Fraud Proof Protocols: BoLD, Dave, and other alternatives

Fraud Proof Protocols: BoLD, Dave, and other alternatives

By Victor Shoup

Introduction

BoLD [4] is a new fraud-proof protocol recently deployed on Arbitrum One. Different fraud-proof protocols make different tradeoffs, optimizing one feature, potentially at the expense of others. BoLD is optimized to minimize delay. Other protocols, such as Dave [1], are optimized to minimize prover costs. In this note, we explore these tradeoffs, making detailed comparisons between BoLD and Dave. We also explore other possible points in the fraud-proof design space.

The Dave blog post [2] mentions BoLD but only discusses multi-level BoLD, rather than single-level BoLD (1L-BoLD), which is not at all a fair comparison. Indeed, Dave inherently relies on ZK proofs to obtain “one-step” proofs at the block level, and there is no known multi-level extension of Dave that corresponds to multi-level BoLD, which does not rely on ZK proofs and instead utilizes “one-step” proofs at the instruction level.

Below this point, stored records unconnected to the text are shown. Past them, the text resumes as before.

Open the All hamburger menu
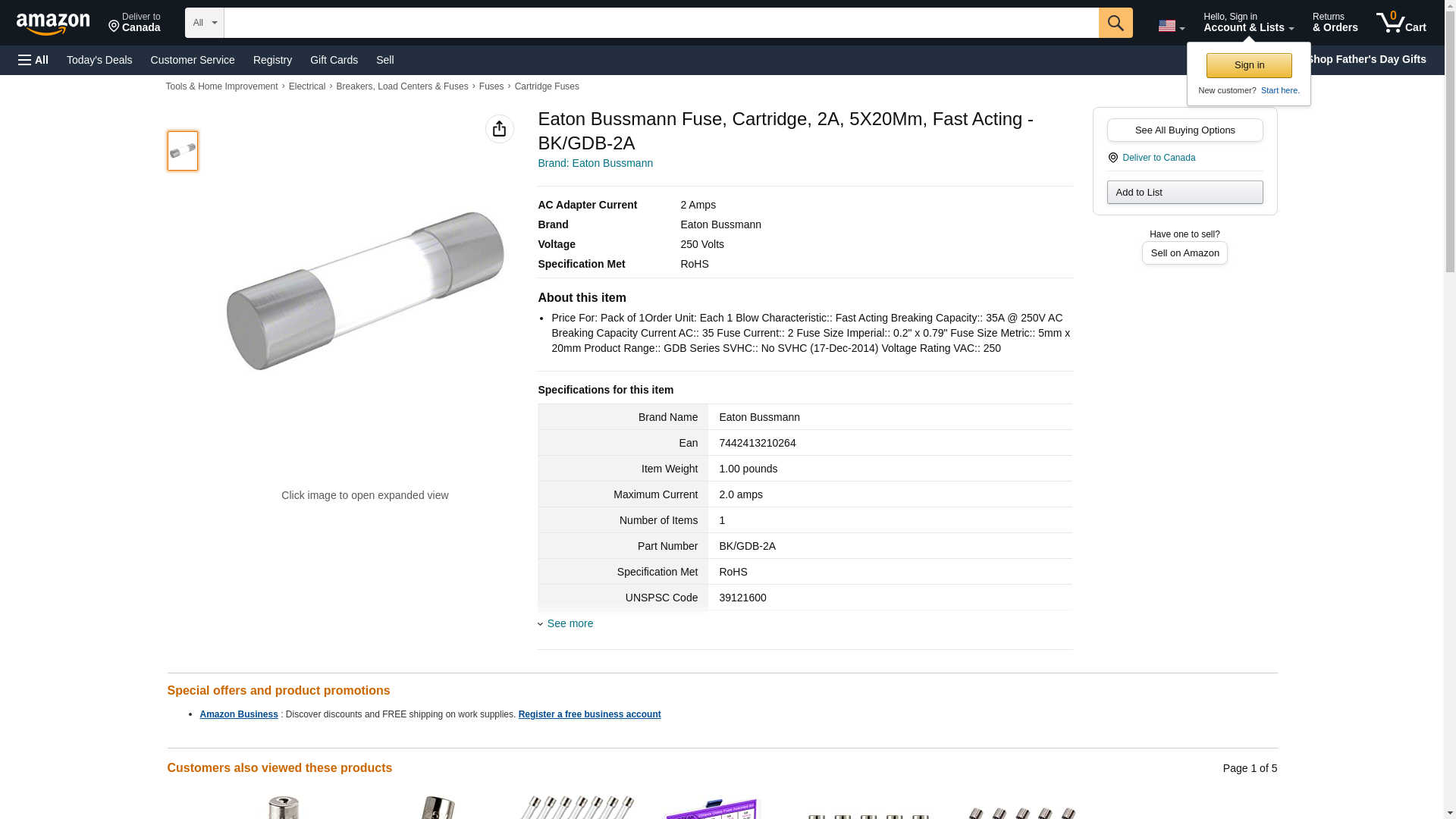This screenshot has height=819, width=1456. (33, 60)
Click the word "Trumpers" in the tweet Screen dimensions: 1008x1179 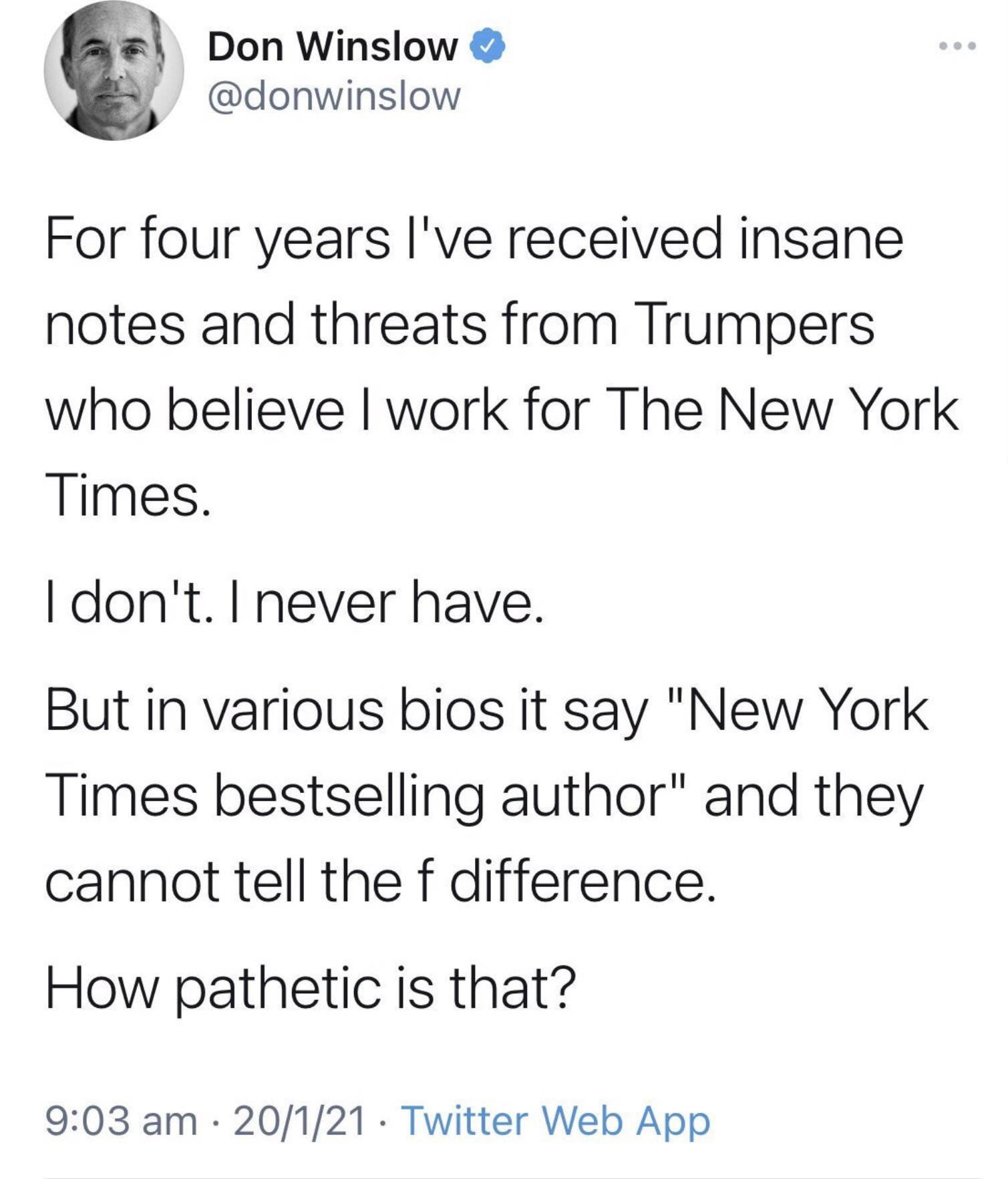[x=757, y=325]
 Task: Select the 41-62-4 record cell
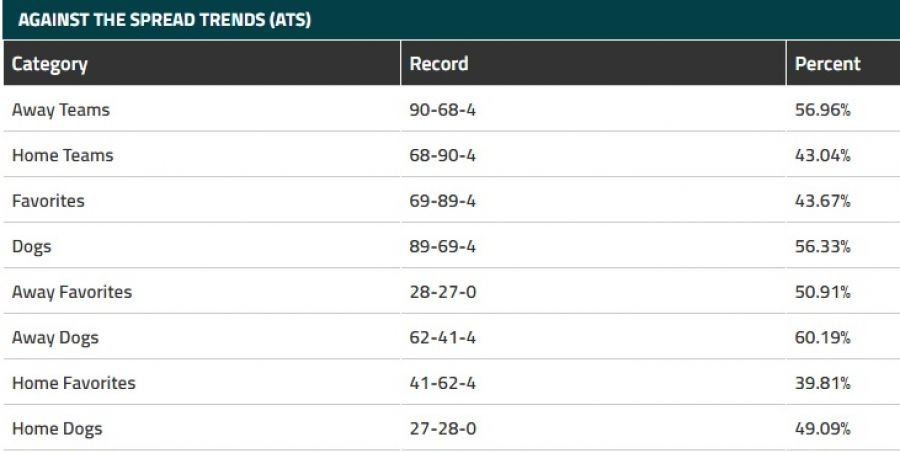pyautogui.click(x=443, y=383)
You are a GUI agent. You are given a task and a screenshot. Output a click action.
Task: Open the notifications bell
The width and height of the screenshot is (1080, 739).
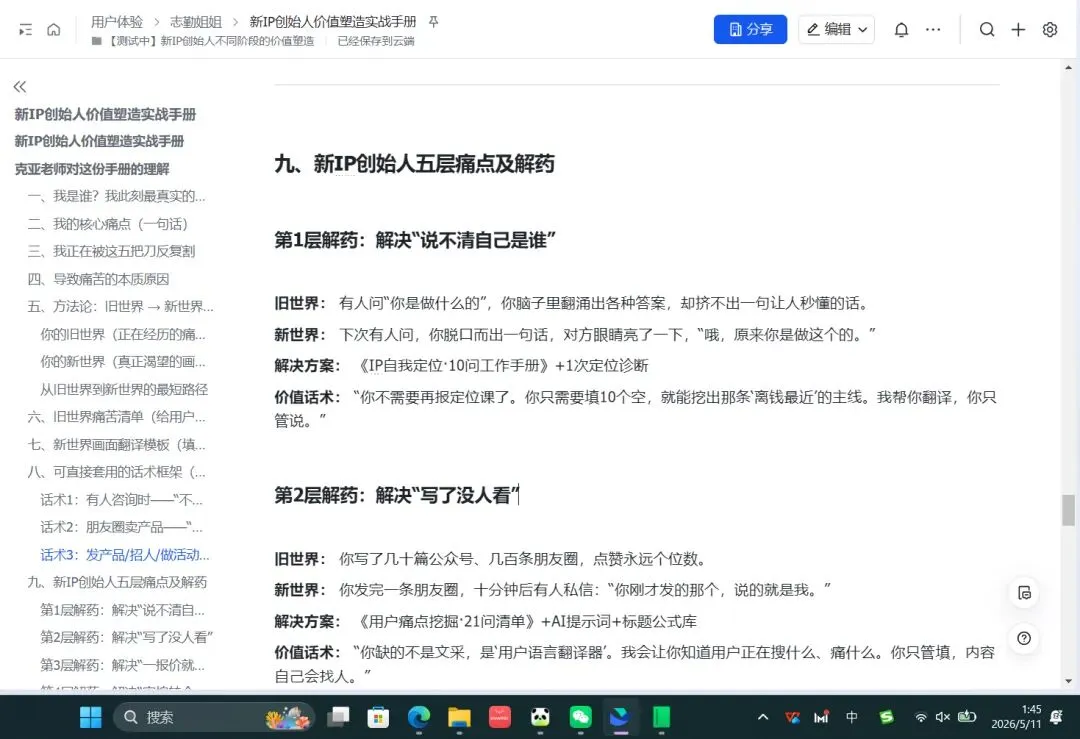click(901, 30)
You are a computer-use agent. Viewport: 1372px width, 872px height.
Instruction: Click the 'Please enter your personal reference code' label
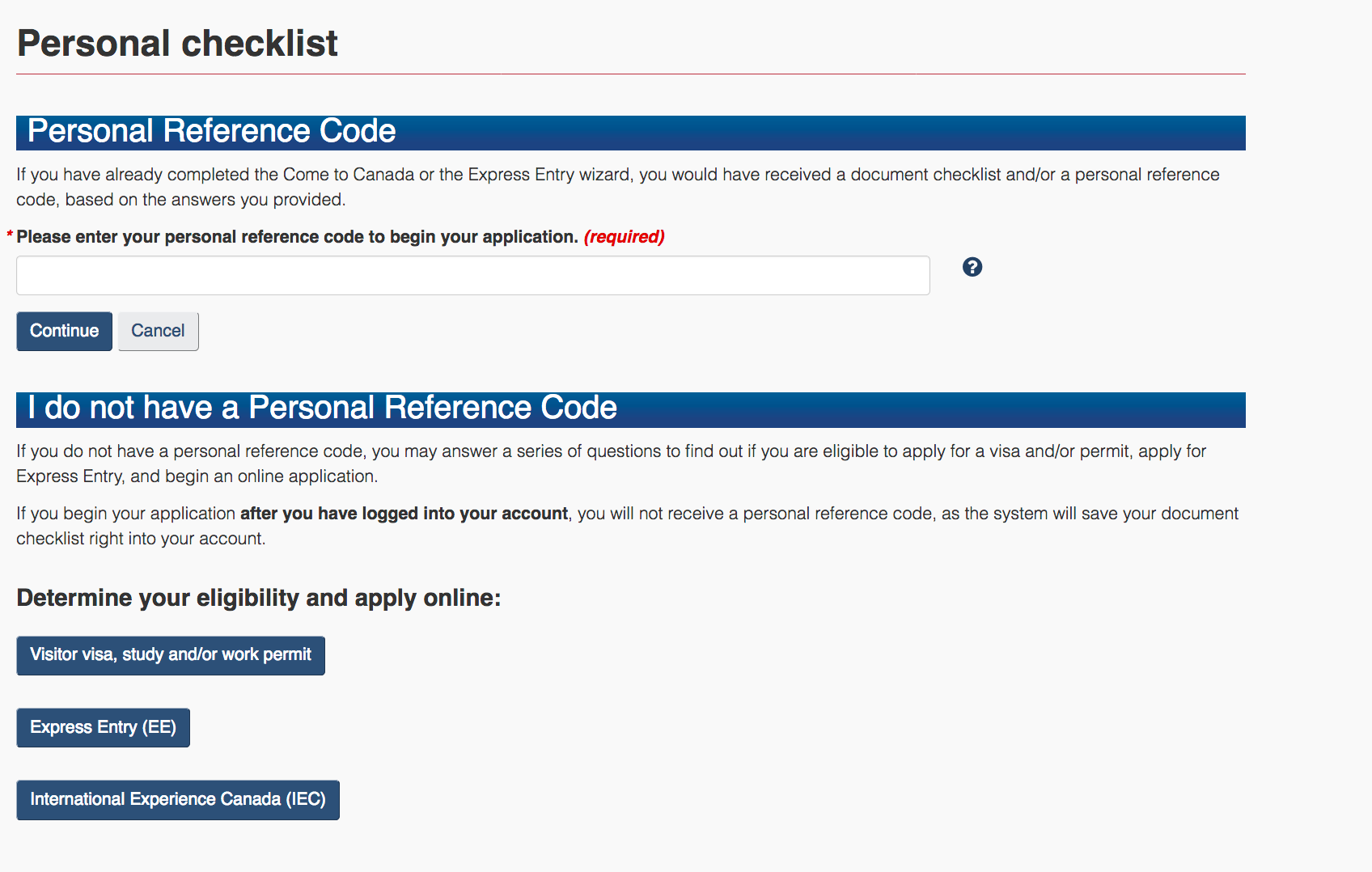[x=297, y=237]
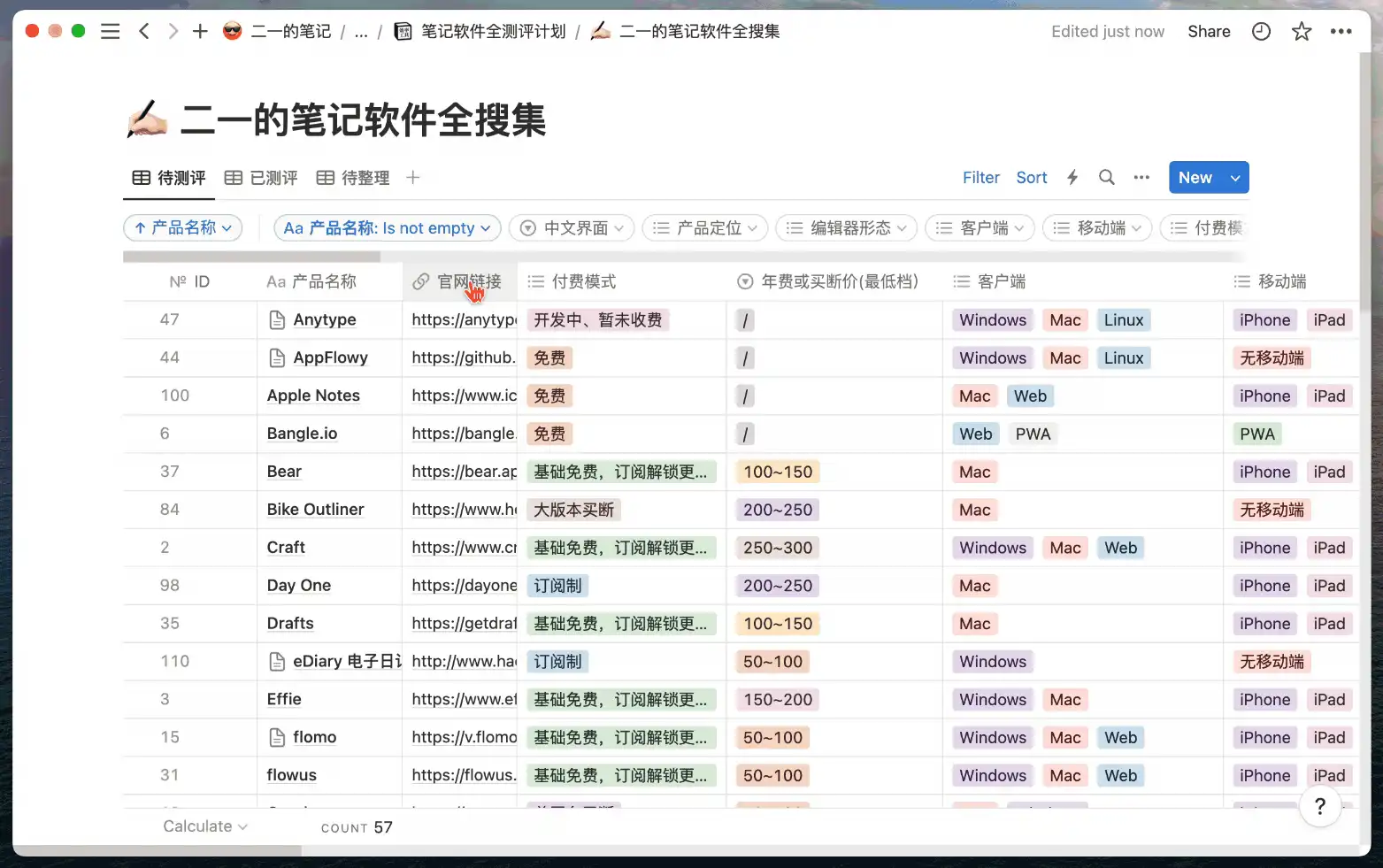Click the 付费模式 column header
Screen dimensions: 1383x868
(x=583, y=281)
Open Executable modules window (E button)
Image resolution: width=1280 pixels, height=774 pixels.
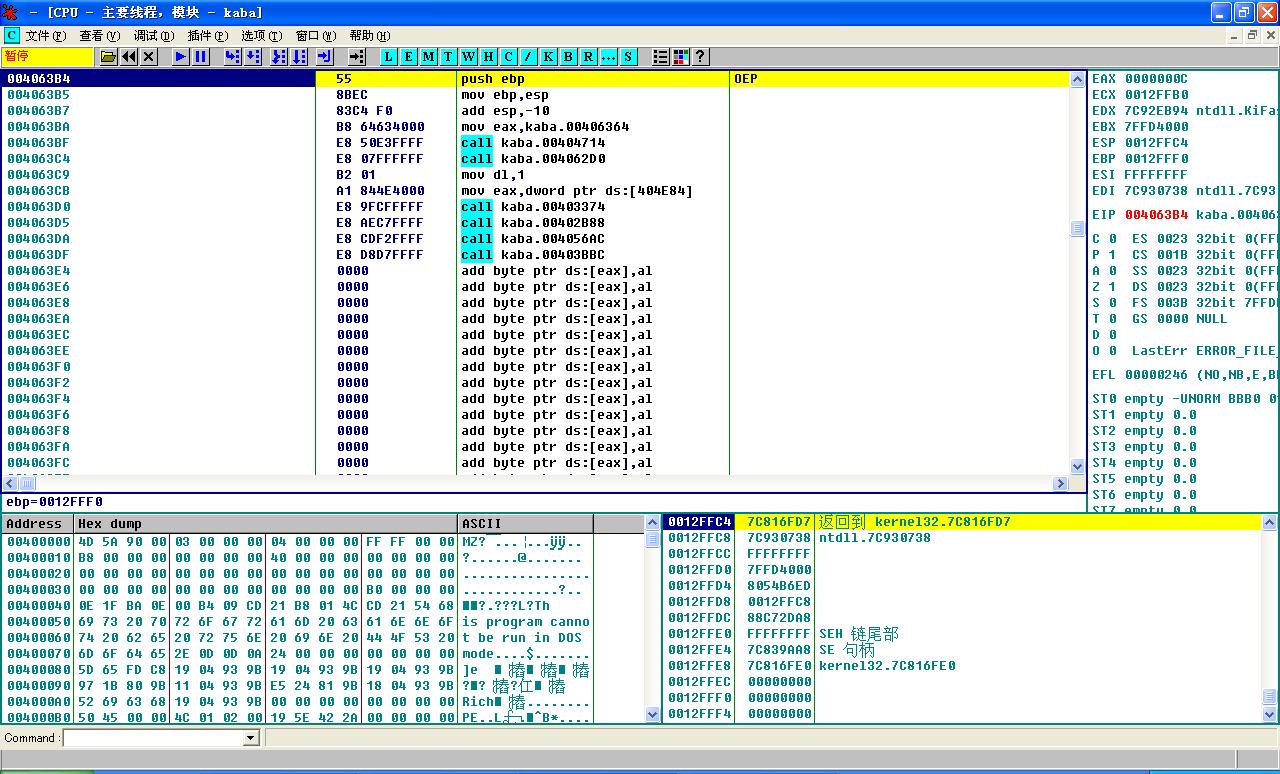408,57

The Dave paper [1] does compare Dave to 1L-BoLD (see Table 3 in that paper). Here, we present a cost analysis of BoLD based on assumptions more closely aligned with the assumptions used to analyze Dave (these assumptions are detailed in the comments section of [2]). Then, based on this analysis, we make a comparison between 1L-BoLD and Dave. We also explore variations and alternatives.

Summary

  1. For 1L-BoLD, the cost of defending against an adversary with budget {T} is proportional to {\sqrt{T}}. For Dave, this cost is proportional to {\log(T)}.
  2. Dave allows an adversary to add significant additional delay by posting just a single assertion and without actually censoring. In contrast, 1L-BoLD cannot be delayed by an adversary that does not censor, no matter how many assertions they post.
  3. The suggested bond price in the Dave paper is much lower than that suggested for BoLD. However, as we argue, this price may be much too low to discourage an adversary from causing significant additional delay by making spurious assertions.
  4. We also explore variations of 1L-BoLD. One such variation is essentially equivalent to a “single-round Dave” protocol, which has very similar properties to 1L-BoLD, but with much lower gas costs. In other variations, we look at hybrid protocols that more fully exploit the fact that we are already relying on ZK proof technology – using this technology more fully, but (unlike in a ZK rollup) only when there is an actual challenge (which keeps expenses low during normal operation). In fact, this hybrid ZK solution seems to be superior on most metrics than either 1L-BoLD or Dave. This solution has a small bond price and a small fixed cost to defend an assertion, and when there is no challenge, there are no additional costs other than that of simply posting an assertion.

1L-BoLD Cost Estimates

Assumptions:

  1. 1 gas = 100 gwei = 10-7 ETH
    1. same as in [2]
  2. 1 bisection takes 500K gas
    1. Based on the current BoLD implementation
    2. The relatively high cost is due to the fact that every bisection writes to fresh storage, which is costly on L1
  3. 1 ZK proof verification takes 300K gas
    1. Same as in [2]
  4. Number of bisections in a challenge path: 26
    1. Based on the current BoLD implementation
    2. Note that Dave assumes 40 bisections per challenge; however, 26 is enough for the overall design goals of BoLD

So the cost (in gas) of one challenge path in BoLD is ~ 500K x 26 + 300K = 13.3 x 106 gas. This translates to ~ 1.3 ETH.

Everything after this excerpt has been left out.